* _Aim of the task_
Without changing anything, set down every line shown below.

☆ ☆ ☆ ☆ ☆

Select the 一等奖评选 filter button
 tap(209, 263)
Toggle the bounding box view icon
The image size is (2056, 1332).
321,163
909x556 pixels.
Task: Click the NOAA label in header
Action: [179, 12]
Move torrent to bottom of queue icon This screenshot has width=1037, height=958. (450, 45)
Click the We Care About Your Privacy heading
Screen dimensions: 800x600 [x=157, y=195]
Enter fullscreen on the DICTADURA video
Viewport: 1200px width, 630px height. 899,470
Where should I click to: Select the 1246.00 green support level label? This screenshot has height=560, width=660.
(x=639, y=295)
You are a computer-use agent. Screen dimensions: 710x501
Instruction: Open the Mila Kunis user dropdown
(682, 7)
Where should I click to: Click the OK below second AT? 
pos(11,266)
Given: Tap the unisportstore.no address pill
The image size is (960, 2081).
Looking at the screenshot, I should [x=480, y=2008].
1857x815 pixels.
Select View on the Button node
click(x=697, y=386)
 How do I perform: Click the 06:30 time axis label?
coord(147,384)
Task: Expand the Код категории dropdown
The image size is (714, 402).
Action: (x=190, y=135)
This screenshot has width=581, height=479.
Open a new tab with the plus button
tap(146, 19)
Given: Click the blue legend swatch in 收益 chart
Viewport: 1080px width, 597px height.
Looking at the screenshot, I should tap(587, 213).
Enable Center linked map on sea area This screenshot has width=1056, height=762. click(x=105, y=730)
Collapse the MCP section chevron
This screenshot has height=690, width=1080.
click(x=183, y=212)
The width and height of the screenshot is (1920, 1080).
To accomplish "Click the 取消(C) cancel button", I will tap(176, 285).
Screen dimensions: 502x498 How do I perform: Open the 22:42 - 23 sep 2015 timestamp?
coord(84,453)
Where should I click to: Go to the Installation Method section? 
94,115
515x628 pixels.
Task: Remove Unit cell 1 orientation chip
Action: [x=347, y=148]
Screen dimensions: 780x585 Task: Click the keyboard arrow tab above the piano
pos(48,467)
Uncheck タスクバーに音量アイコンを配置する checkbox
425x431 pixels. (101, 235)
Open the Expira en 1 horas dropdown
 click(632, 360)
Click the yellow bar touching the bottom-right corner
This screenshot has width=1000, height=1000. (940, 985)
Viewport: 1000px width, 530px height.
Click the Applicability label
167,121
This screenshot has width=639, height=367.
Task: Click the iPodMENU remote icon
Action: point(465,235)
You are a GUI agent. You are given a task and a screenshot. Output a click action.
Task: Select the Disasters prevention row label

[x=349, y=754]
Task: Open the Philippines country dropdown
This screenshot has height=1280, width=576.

☆ ☆ ☆ ☆ ☆

* _Answer to this exercise_
Select the 一等奖评选 filter button
 tap(209, 263)
Toggle the bounding box view icon
The image size is (2056, 1332).
321,163
909x556 pixels.
Task: Click the NOAA label in header
Action: [179, 12]
Move torrent to bottom of queue icon This screenshot has width=1037, height=958. (450, 45)
Click the We Care About Your Privacy heading
Screen dimensions: 800x600 [x=157, y=195]
Enter fullscreen on the DICTADURA video
Viewport: 1200px width, 630px height. 899,470
Where should I click to: Select the 1246.00 green support level label? This screenshot has height=560, width=660.
(x=639, y=295)
You are a computer-use agent. Screen dimensions: 710x501
Instruction: Open the Mila Kunis user dropdown
(682, 7)
Where should I click to: Click the OK below second AT? 
pos(11,266)
Given: Tap the unisportstore.no address pill
The image size is (960, 2081).
Looking at the screenshot, I should [x=480, y=2008].
1857x815 pixels.
Select View on the Button node
click(x=697, y=386)
 How do I perform: Click the 06:30 time axis label?
coord(147,384)
Task: Expand the Код категории dropdown
The image size is (714, 402).
Action: (x=190, y=135)
This screenshot has width=581, height=479.
Open a new tab with the plus button
tap(146, 19)
Given: Click the blue legend swatch in 收益 chart
Viewport: 1080px width, 597px height.
Looking at the screenshot, I should tap(587, 213).
Enable Center linked map on sea area This screenshot has width=1056, height=762. click(x=105, y=730)
Collapse the MCP section chevron
This screenshot has height=690, width=1080.
click(x=183, y=212)
The width and height of the screenshot is (1920, 1080).
To accomplish "Click the 取消(C) cancel button", I will tap(176, 285).
Screen dimensions: 502x498 How do I perform: Open the 22:42 - 23 sep 2015 timestamp?
coord(84,453)
Where should I click to: Go to the Installation Method section? 
94,115
515x628 pixels.
Task: Remove Unit cell 1 orientation chip
Action: [x=347, y=148]
Screen dimensions: 780x585 Task: Click the keyboard arrow tab above the piano
pos(48,467)
Uncheck タスクバーに音量アイコンを配置する checkbox
425x431 pixels. (101, 235)
Open the Expira en 1 horas dropdown
 click(632, 360)
Click the yellow bar touching the bottom-right corner
This screenshot has width=1000, height=1000. (940, 985)
Viewport: 1000px width, 530px height.
Click the Applicability label
167,121
This screenshot has width=639, height=367.
Task: Click the iPodMENU remote icon
Action: point(465,235)
You are a GUI agent. You are given a task and a screenshot. Output a click action.
Task: Select the Disasters prevention row label

[x=349, y=754]
Task: Open the Philippines country dropdown
This screenshot has height=1280, width=576.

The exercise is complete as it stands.